I should make clear at this point that my suggestion that socialists should probably advocate Quebec independence has nothing to do with thinking that a new Quebec state would be inherently progressive, or that the struggle for it would inevitably unleash a radical social movement. On the contrary, unlike some of the comrades in Gauche socialiste, I think that an independent bourgeois Quebec achieved without a massive social upheaval is very much a possibility. As a result, an independent Quebec state with immigration controls, racist practices and hostility towards native peoples seems to me quite possible. Indeed, I think that Gs comrades err when they suggest that the bourgeois nationalists in Quebec (like Lucien Bouchard) don’t really want a sovereign state and that socialists can and should try to outflank them by being more sovereigntist than the “sovereigntists”. I think, in fact, that such a position runs the risk of being insufficiently critical of Quebec nationalism and of the nation-state as a political form.

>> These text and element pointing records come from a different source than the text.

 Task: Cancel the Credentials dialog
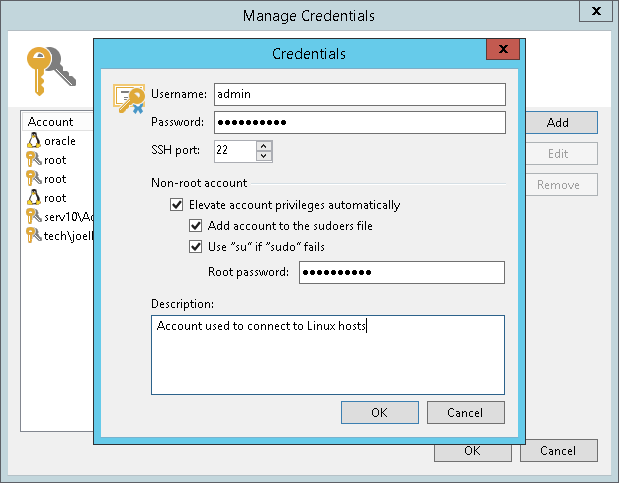click(x=465, y=412)
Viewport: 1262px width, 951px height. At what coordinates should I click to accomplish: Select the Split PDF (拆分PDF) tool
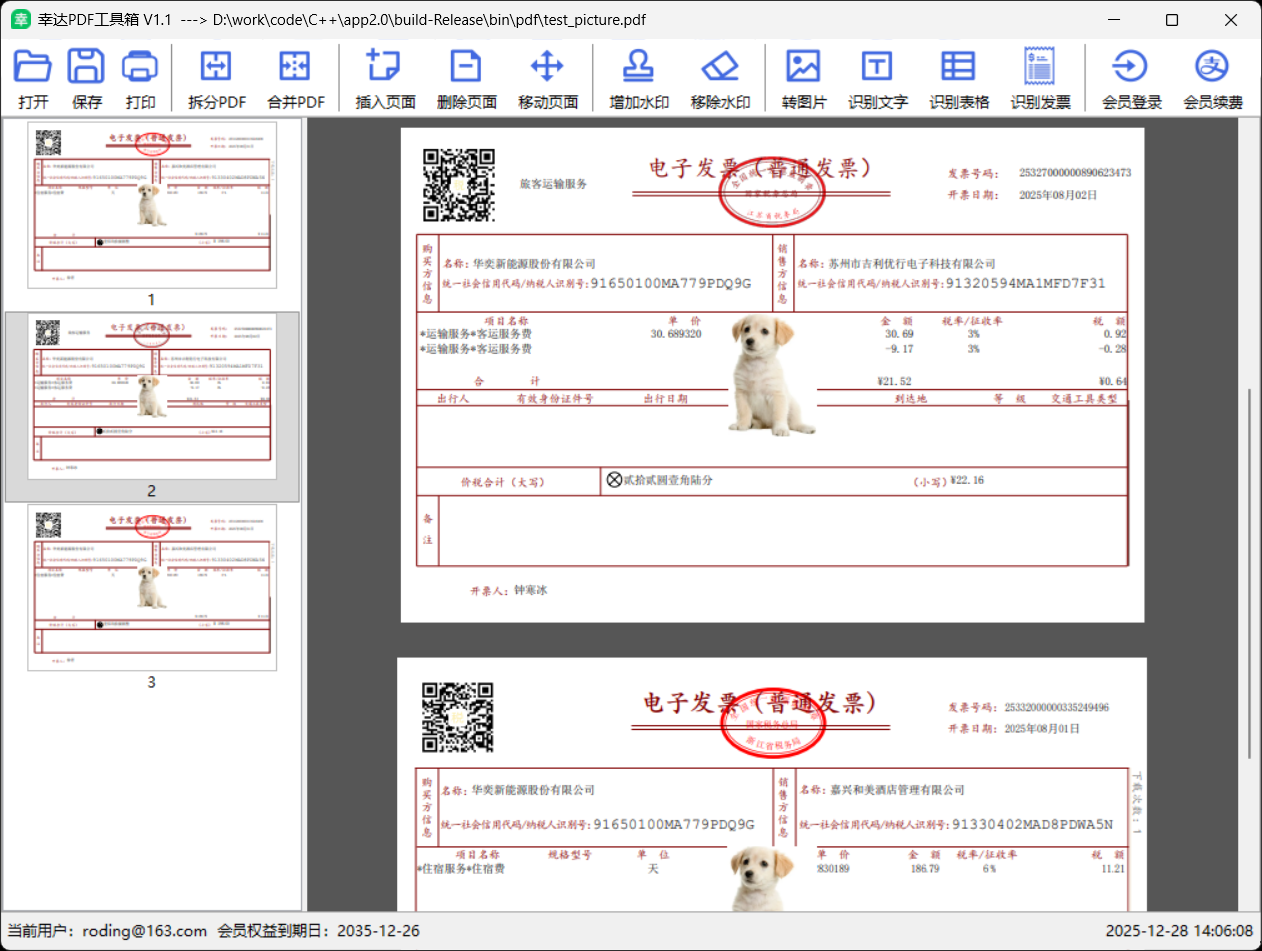pos(217,67)
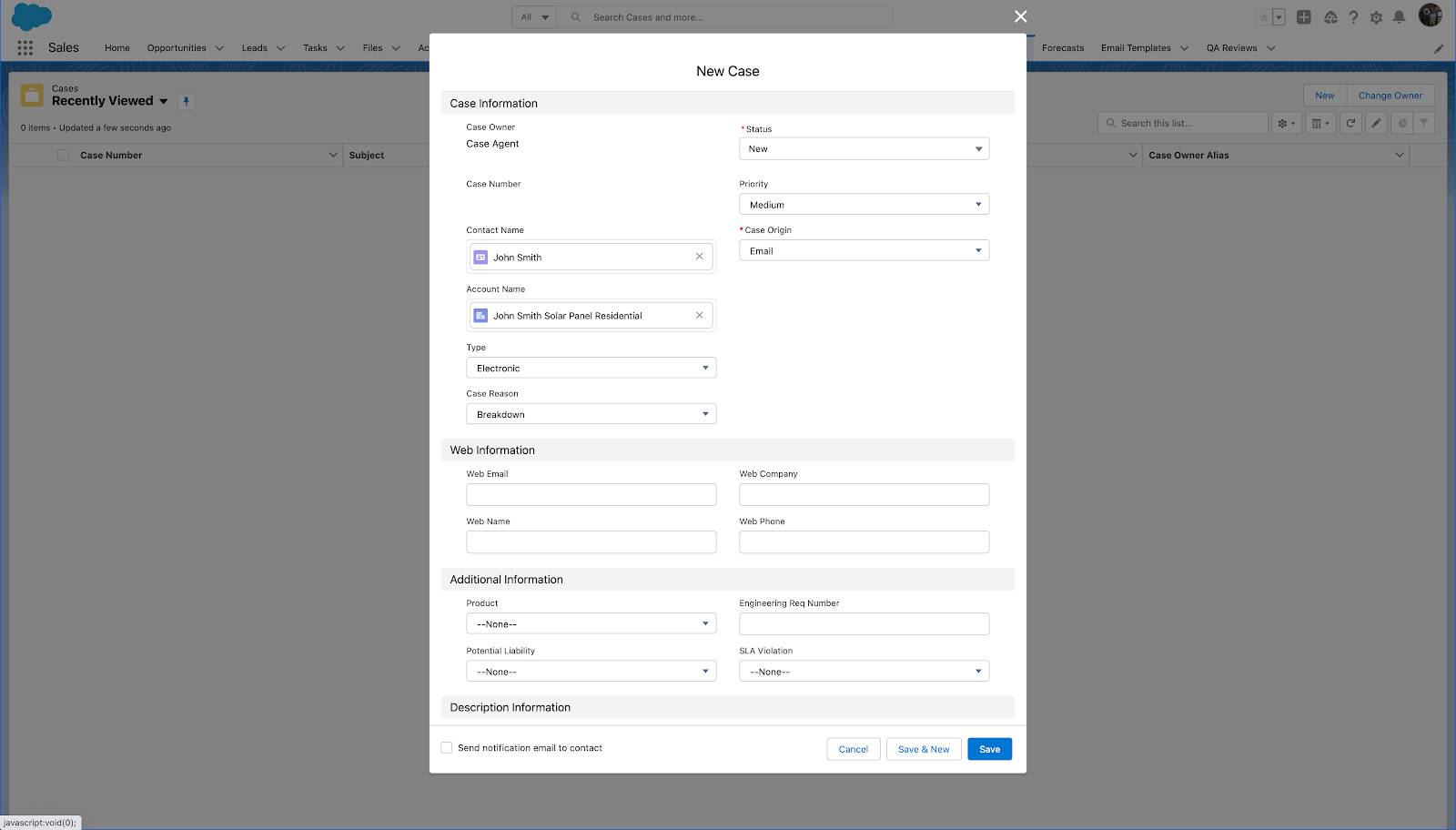Image resolution: width=1456 pixels, height=830 pixels.
Task: Switch to the Opportunities tab
Action: (x=178, y=47)
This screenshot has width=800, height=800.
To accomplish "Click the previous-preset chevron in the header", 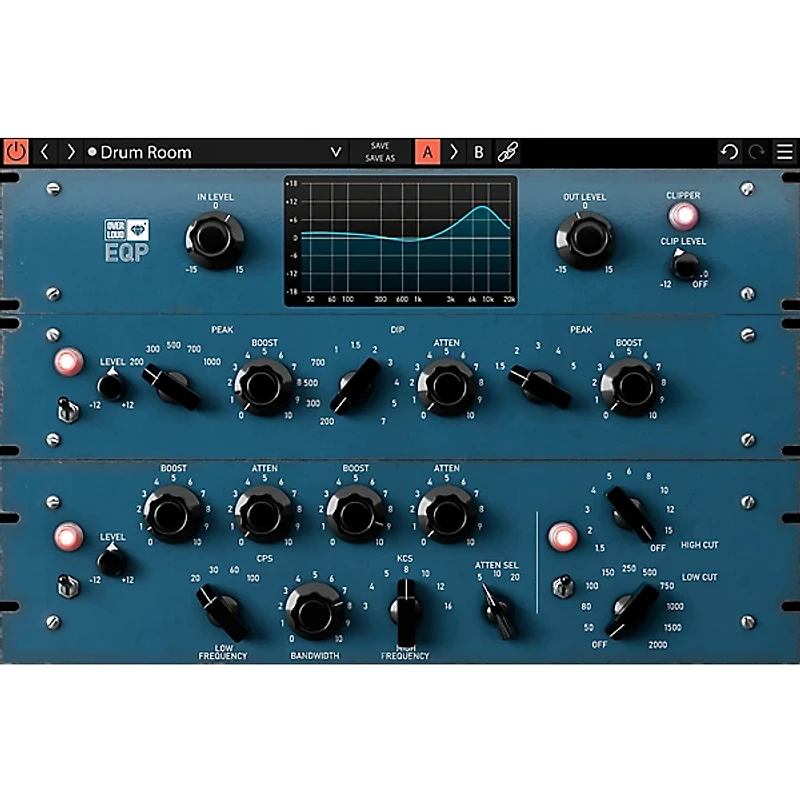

18. One further point should be made with respect to national questions in Canada. Much of the left which addresses these issues came up in an era when immigrants and people of colour had not yet organized politically. Often, socialists talked as if there was an homogenous entity called “English Canada” in a way which seemed blind to the multi-ethnic, multi-racial character of the country. As a result, the systematically racist character of the Canadian state was often underplayed or ignored. This is something that should be redressed. Socialists should not “privilege” the native and Quebec questions in a way that seems to ignore the racial oppression of Canada’s peoples of colour. For this reason, a consistent commitment to anti-racism must go hand in hand with a principled commitment to the rights of aboriginal peoples and the Quebecois to self-determination.
19. National questions are likely to be of even greater importance in world politics in the years ahead. Revolutionary socialists have an obligation to try to find ways of dealing with the debates and crises that these create. This will not always be easy. While using some of the historic contributions of past marxists to guide our analyses, we must be on guard against dogmatic and simple-minded responses which fail to do justice to the complexity of the issues involved. And while supporting the right of oppressed nations to determine their future, we must never lose sight of one of the vital features of socialism from below: its commitment to a world community without nation-states.